Given records:
----

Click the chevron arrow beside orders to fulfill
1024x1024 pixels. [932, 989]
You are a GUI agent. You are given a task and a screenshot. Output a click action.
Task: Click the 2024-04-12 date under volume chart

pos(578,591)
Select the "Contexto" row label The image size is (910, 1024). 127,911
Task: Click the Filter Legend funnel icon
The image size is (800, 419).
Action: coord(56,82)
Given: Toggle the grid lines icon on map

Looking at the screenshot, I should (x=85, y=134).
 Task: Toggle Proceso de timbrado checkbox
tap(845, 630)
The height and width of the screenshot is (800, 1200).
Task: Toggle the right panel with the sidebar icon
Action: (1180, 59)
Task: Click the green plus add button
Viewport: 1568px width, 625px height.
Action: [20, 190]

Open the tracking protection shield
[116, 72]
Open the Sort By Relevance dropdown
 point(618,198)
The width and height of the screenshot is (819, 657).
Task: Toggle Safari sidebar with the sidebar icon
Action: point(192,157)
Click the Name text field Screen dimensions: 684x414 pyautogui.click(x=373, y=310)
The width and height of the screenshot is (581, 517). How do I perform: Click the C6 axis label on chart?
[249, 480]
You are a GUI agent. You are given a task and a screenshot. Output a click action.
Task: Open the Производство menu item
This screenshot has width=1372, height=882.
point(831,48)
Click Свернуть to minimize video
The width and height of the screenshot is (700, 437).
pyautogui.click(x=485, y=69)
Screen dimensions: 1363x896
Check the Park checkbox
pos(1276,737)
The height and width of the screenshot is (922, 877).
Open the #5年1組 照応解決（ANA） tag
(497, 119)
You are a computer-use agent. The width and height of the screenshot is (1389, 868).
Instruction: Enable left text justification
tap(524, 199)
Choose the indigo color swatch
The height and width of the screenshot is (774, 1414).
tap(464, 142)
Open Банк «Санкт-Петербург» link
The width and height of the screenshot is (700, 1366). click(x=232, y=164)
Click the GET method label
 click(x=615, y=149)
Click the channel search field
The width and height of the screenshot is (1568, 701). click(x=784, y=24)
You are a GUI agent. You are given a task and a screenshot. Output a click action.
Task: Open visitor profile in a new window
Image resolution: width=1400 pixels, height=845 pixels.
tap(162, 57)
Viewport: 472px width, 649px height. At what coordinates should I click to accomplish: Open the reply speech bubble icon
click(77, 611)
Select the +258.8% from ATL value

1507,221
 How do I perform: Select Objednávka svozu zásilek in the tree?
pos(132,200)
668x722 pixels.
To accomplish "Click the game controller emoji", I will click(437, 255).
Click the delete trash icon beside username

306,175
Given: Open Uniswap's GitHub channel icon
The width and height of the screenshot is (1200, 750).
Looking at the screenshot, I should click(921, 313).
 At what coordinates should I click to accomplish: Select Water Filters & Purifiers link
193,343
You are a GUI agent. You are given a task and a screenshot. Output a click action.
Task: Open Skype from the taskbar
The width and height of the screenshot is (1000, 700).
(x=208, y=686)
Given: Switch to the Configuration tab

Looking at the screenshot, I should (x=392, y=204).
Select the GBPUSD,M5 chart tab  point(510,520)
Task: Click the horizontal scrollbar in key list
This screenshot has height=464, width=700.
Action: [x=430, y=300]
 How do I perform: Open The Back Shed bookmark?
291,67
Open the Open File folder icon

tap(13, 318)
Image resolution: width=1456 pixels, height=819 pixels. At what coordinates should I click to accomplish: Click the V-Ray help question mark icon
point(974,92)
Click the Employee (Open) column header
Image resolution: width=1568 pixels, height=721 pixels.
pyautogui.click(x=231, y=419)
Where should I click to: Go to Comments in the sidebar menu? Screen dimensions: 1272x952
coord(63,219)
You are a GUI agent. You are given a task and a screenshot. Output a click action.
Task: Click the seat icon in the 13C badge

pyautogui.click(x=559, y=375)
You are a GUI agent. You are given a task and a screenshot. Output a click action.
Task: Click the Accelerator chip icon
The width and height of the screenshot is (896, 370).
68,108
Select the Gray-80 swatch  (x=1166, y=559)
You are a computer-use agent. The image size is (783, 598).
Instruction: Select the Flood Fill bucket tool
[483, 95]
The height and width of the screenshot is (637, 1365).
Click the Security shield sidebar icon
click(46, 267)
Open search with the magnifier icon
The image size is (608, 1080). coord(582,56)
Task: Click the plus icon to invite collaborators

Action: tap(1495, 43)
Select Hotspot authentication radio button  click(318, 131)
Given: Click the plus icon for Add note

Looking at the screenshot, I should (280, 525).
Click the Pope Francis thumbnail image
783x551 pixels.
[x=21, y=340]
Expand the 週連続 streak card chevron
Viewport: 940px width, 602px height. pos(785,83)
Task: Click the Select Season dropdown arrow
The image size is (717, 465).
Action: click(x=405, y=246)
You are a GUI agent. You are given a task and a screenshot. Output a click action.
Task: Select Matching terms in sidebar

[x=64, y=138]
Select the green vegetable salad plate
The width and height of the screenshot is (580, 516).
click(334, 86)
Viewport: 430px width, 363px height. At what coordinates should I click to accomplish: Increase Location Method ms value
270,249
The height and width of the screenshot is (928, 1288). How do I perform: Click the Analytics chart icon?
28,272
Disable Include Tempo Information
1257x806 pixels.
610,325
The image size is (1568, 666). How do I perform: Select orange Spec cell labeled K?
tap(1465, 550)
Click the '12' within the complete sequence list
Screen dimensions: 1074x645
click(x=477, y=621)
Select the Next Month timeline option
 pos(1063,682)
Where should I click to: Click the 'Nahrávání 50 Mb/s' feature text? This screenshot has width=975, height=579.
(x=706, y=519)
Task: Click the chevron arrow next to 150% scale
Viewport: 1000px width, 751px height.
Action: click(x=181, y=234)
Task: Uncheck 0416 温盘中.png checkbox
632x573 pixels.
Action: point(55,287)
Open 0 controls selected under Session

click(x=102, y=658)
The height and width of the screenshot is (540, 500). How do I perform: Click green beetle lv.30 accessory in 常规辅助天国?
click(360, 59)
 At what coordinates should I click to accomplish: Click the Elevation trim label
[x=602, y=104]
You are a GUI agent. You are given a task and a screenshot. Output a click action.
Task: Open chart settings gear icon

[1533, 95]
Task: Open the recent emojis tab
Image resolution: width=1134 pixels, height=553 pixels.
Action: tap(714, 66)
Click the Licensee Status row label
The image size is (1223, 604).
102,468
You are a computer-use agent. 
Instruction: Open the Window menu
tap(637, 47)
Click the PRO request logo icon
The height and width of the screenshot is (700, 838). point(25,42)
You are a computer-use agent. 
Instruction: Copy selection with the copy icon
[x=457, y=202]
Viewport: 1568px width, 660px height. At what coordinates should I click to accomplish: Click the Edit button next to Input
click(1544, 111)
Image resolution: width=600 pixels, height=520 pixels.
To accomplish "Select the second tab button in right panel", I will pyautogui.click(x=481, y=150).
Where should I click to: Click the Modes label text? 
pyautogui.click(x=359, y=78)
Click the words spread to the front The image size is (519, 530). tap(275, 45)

----

Activity:
Reproduce the listing shown above in its entirety, exactly.

Reply:
Click the chevron arrow beside orders to fulfill
1024x1024 pixels. [932, 989]
You are a GUI agent. You are given a task and a screenshot. Output a click action.
Task: Click the 2024-04-12 date under volume chart

pos(578,591)
Select the "Contexto" row label The image size is (910, 1024). 127,911
Task: Click the Filter Legend funnel icon
The image size is (800, 419).
Action: coord(56,82)
Given: Toggle the grid lines icon on map

Looking at the screenshot, I should (x=85, y=134).
 Task: Toggle Proceso de timbrado checkbox
tap(845, 630)
The height and width of the screenshot is (800, 1200).
Task: Toggle the right panel with the sidebar icon
Action: (1180, 59)
Task: Click the green plus add button
Viewport: 1568px width, 625px height.
Action: [20, 190]

Open the tracking protection shield
[116, 72]
Open the Sort By Relevance dropdown
 point(618,198)
The width and height of the screenshot is (819, 657).
Task: Toggle Safari sidebar with the sidebar icon
Action: point(192,157)
Click the Name text field Screen dimensions: 684x414 pyautogui.click(x=373, y=310)
The width and height of the screenshot is (581, 517). How do I perform: Click the C6 axis label on chart?
[249, 480]
You are a GUI agent. You are given a task and a screenshot. Output a click action.
Task: Open the Производство menu item
This screenshot has width=1372, height=882.
point(831,48)
Click Свернуть to minimize video
The width and height of the screenshot is (700, 437).
pyautogui.click(x=485, y=69)
Screen dimensions: 1363x896
Check the Park checkbox
pos(1276,737)
The height and width of the screenshot is (922, 877).
Open the #5年1組 照応解決（ANA） tag
(497, 119)
You are a computer-use agent. The width and height of the screenshot is (1389, 868).
Instruction: Enable left text justification
tap(524, 199)
Choose the indigo color swatch
The height and width of the screenshot is (774, 1414).
tap(464, 142)
Open Банк «Санкт-Петербург» link
The width and height of the screenshot is (700, 1366). click(x=232, y=164)
Click the GET method label
 click(x=615, y=149)
Click the channel search field
The width and height of the screenshot is (1568, 701). click(x=784, y=24)
You are a GUI agent. You are given a task and a screenshot. Output a click action.
Task: Open visitor profile in a new window
Image resolution: width=1400 pixels, height=845 pixels.
tap(162, 57)
Viewport: 472px width, 649px height. At what coordinates should I click to accomplish: Open the reply speech bubble icon
click(77, 611)
Select the +258.8% from ATL value

1507,221
 How do I perform: Select Objednávka svozu zásilek in the tree?
pos(132,200)
668x722 pixels.
To accomplish "Click the game controller emoji", I will click(437, 255).
Click the delete trash icon beside username

306,175
Given: Open Uniswap's GitHub channel icon
The width and height of the screenshot is (1200, 750).
Looking at the screenshot, I should click(921, 313).
 At what coordinates should I click to accomplish: Select Water Filters & Purifiers link
193,343
You are a GUI agent. You are given a task and a screenshot. Output a click action.
Task: Open Skype from the taskbar
The width and height of the screenshot is (1000, 700).
(x=208, y=686)
Given: Switch to the Configuration tab

Looking at the screenshot, I should (x=392, y=204).
Select the GBPUSD,M5 chart tab  point(510,520)
Task: Click the horizontal scrollbar in key list
This screenshot has height=464, width=700.
Action: [x=430, y=300]
 How do I perform: Open The Back Shed bookmark?
291,67
Open the Open File folder icon

tap(13, 318)
Image resolution: width=1456 pixels, height=819 pixels. At what coordinates should I click to accomplish: Click the V-Ray help question mark icon
point(974,92)
Click the Employee (Open) column header
Image resolution: width=1568 pixels, height=721 pixels.
pyautogui.click(x=231, y=419)
Where should I click to: Go to Comments in the sidebar menu? Screen dimensions: 1272x952
coord(63,219)
You are a GUI agent. You are given a task and a screenshot. Output a click action.
Task: Click the seat icon in the 13C badge

pyautogui.click(x=559, y=375)
You are a GUI agent. You are given a task and a screenshot. Output a click action.
Task: Click the Accelerator chip icon
The width and height of the screenshot is (896, 370).
68,108
Select the Gray-80 swatch  (x=1166, y=559)
You are a computer-use agent. The image size is (783, 598).
Instruction: Select the Flood Fill bucket tool
[483, 95]
The height and width of the screenshot is (637, 1365).
Click the Security shield sidebar icon
click(46, 267)
Open search with the magnifier icon
The image size is (608, 1080). coord(582,56)
Task: Click the plus icon to invite collaborators

Action: tap(1495, 43)
Select Hotspot authentication radio button  click(318, 131)
Given: Click the plus icon for Add note

Looking at the screenshot, I should (280, 525).
Click the Pope Francis thumbnail image
783x551 pixels.
[x=21, y=340]
Expand the 週連続 streak card chevron
Viewport: 940px width, 602px height. pos(785,83)
Task: Click the Select Season dropdown arrow
The image size is (717, 465).
Action: click(x=405, y=246)
You are a GUI agent. You are given a task and a screenshot. Output a click action.
Task: Select Matching terms in sidebar

[x=64, y=138]
Select the green vegetable salad plate
The width and height of the screenshot is (580, 516).
click(334, 86)
Viewport: 430px width, 363px height. At what coordinates should I click to accomplish: Increase Location Method ms value
270,249
The height and width of the screenshot is (928, 1288). How do I perform: Click the Analytics chart icon?
28,272
Disable Include Tempo Information
1257x806 pixels.
610,325
The image size is (1568, 666). How do I perform: Select orange Spec cell labeled K?
tap(1465, 550)
Click the '12' within the complete sequence list
Screen dimensions: 1074x645
click(x=477, y=621)
Select the Next Month timeline option
 pos(1063,682)
Where should I click to: Click the 'Nahrávání 50 Mb/s' feature text? This screenshot has width=975, height=579.
(x=706, y=519)
Task: Click the chevron arrow next to 150% scale
Viewport: 1000px width, 751px height.
Action: click(x=181, y=234)
Task: Uncheck 0416 温盘中.png checkbox
632x573 pixels.
Action: point(55,287)
Open 0 controls selected under Session

click(x=102, y=658)
The height and width of the screenshot is (540, 500). How do I perform: Click green beetle lv.30 accessory in 常规辅助天国?
click(360, 59)
 At what coordinates should I click to accomplish: Click the Elevation trim label
[x=602, y=104]
You are a GUI agent. You are given a task and a screenshot. Output a click action.
Task: Open chart settings gear icon

[1533, 95]
Task: Open the recent emojis tab
Image resolution: width=1134 pixels, height=553 pixels.
Action: tap(714, 66)
Click the Licensee Status row label
The image size is (1223, 604).
102,468
You are a computer-use agent. 
Instruction: Open the Window menu
tap(637, 47)
Click the PRO request logo icon
The height and width of the screenshot is (700, 838). point(25,42)
You are a computer-use agent. 
Instruction: Copy selection with the copy icon
[x=457, y=202]
Viewport: 1568px width, 660px height. At what coordinates should I click to accomplish: Click the Edit button next to Input
click(1544, 111)
Image resolution: width=600 pixels, height=520 pixels.
To accomplish "Select the second tab button in right panel", I will pyautogui.click(x=481, y=150).
Where should I click to: Click the Modes label text? 
pyautogui.click(x=359, y=78)
Click the words spread to the front The image size is (519, 530). tap(275, 45)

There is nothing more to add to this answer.